→ **Task item**:
Filter the records below for the word "with". Keep each line that has it.
══════
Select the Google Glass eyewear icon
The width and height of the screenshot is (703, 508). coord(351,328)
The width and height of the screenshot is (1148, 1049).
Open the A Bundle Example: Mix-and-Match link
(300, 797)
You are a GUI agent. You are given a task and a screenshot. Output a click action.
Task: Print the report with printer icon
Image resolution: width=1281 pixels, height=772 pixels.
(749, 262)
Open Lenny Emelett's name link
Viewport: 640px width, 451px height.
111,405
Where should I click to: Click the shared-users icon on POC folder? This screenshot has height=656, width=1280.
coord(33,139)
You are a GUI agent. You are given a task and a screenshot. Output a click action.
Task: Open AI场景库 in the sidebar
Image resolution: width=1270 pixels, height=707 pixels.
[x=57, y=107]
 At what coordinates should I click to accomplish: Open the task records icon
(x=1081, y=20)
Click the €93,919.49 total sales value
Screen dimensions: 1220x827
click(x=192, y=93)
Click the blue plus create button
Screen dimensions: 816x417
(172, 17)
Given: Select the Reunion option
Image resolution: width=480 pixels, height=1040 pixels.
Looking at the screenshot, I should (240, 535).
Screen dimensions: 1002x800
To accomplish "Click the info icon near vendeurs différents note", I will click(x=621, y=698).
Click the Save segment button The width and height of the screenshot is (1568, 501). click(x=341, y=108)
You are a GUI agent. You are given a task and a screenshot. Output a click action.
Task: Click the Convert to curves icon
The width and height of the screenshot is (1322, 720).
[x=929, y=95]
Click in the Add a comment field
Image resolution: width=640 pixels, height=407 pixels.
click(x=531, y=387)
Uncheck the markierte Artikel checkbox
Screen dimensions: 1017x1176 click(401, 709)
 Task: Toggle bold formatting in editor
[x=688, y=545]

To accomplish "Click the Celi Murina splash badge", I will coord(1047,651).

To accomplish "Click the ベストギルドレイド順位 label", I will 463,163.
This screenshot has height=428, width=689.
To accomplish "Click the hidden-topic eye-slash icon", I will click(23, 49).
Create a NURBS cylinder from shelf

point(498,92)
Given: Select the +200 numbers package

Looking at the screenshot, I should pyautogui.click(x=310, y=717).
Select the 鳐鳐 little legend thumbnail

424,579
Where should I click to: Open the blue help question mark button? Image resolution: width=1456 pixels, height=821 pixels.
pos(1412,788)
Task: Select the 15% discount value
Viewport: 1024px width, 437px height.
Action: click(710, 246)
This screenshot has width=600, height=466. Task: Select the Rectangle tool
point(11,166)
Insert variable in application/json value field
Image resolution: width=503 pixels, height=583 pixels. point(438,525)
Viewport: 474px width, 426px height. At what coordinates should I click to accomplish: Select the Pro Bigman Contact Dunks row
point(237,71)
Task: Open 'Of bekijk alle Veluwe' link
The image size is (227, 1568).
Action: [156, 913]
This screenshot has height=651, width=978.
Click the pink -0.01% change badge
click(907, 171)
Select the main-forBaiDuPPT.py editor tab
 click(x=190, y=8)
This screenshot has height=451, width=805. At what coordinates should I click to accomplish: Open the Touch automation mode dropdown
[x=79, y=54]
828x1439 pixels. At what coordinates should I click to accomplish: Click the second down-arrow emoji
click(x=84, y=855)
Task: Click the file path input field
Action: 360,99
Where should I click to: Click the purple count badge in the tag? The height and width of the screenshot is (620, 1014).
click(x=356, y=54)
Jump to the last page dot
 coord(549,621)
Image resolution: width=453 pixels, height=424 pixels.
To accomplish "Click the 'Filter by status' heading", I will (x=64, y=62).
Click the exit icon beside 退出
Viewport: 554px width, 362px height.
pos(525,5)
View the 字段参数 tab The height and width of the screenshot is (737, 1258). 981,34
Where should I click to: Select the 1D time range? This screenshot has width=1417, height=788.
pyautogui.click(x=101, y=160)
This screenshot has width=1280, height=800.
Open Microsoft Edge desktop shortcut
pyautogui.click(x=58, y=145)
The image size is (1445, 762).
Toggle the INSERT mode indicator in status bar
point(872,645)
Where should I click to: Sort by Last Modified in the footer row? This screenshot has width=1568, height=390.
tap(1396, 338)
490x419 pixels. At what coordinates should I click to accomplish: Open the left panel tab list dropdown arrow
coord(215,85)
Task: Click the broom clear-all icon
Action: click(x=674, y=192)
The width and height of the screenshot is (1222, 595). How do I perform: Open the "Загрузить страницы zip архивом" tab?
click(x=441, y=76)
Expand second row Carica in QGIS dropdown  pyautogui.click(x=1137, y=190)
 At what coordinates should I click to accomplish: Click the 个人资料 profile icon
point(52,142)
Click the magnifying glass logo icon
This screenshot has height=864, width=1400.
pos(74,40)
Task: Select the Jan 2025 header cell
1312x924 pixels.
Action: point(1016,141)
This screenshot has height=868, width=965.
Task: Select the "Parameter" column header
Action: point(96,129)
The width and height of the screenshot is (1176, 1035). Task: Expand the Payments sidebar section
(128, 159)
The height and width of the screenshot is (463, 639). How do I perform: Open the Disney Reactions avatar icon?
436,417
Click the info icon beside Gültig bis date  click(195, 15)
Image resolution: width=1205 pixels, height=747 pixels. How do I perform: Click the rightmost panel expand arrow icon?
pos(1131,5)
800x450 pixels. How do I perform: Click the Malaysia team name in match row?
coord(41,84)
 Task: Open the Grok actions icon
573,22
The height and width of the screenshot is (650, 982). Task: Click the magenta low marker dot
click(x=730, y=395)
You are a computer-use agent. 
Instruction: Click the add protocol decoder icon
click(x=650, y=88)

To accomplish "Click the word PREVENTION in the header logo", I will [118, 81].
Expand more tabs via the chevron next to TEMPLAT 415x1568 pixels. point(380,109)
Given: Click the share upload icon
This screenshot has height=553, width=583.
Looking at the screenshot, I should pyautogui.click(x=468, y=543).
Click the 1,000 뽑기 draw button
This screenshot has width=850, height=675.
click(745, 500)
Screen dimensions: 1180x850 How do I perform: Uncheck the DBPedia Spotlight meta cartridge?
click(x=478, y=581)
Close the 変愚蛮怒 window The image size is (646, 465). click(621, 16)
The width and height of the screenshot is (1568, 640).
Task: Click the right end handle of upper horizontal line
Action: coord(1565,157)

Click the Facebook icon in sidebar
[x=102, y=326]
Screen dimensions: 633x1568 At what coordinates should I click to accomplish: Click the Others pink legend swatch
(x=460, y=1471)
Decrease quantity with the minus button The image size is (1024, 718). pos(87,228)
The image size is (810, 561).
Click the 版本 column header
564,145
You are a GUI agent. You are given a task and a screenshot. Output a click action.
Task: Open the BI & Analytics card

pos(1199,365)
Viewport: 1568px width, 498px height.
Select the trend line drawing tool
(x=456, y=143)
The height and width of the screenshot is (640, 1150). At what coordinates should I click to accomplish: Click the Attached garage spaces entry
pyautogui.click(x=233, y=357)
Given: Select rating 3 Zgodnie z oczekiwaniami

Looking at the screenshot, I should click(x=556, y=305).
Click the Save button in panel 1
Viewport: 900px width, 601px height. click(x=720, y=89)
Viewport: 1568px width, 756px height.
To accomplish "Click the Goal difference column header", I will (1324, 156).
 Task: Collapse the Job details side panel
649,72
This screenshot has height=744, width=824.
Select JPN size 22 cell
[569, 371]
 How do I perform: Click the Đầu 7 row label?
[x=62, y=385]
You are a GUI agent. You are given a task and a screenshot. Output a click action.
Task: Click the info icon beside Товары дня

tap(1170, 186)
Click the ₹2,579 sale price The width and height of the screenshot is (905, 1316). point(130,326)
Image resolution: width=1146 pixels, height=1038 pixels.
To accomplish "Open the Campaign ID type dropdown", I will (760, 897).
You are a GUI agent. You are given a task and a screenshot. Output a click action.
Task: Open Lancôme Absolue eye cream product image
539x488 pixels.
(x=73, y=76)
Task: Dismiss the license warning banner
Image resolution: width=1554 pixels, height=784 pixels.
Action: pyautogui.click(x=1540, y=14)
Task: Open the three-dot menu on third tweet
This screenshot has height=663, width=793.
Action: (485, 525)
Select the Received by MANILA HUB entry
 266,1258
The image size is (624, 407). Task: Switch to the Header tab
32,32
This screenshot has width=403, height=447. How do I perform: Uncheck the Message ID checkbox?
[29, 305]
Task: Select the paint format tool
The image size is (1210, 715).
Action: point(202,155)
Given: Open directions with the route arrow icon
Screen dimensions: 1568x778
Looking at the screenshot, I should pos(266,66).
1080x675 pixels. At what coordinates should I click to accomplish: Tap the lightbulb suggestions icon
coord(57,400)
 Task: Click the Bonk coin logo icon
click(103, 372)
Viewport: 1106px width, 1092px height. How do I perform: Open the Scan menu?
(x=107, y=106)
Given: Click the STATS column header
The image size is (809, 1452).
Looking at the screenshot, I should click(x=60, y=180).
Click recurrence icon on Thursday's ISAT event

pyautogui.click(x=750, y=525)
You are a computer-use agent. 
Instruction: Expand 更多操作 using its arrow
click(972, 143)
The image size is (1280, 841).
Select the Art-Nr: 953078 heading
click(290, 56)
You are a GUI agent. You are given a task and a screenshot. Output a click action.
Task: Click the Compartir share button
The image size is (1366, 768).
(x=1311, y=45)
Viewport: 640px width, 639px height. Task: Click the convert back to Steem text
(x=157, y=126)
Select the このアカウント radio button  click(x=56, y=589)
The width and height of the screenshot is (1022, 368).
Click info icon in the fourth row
══════
→ **Task output**:
Task: Print the report with printer icon
Decrease quantity with the minus button The image size is (1024, 718). pos(87,228)
Given: Open directions with the route arrow icon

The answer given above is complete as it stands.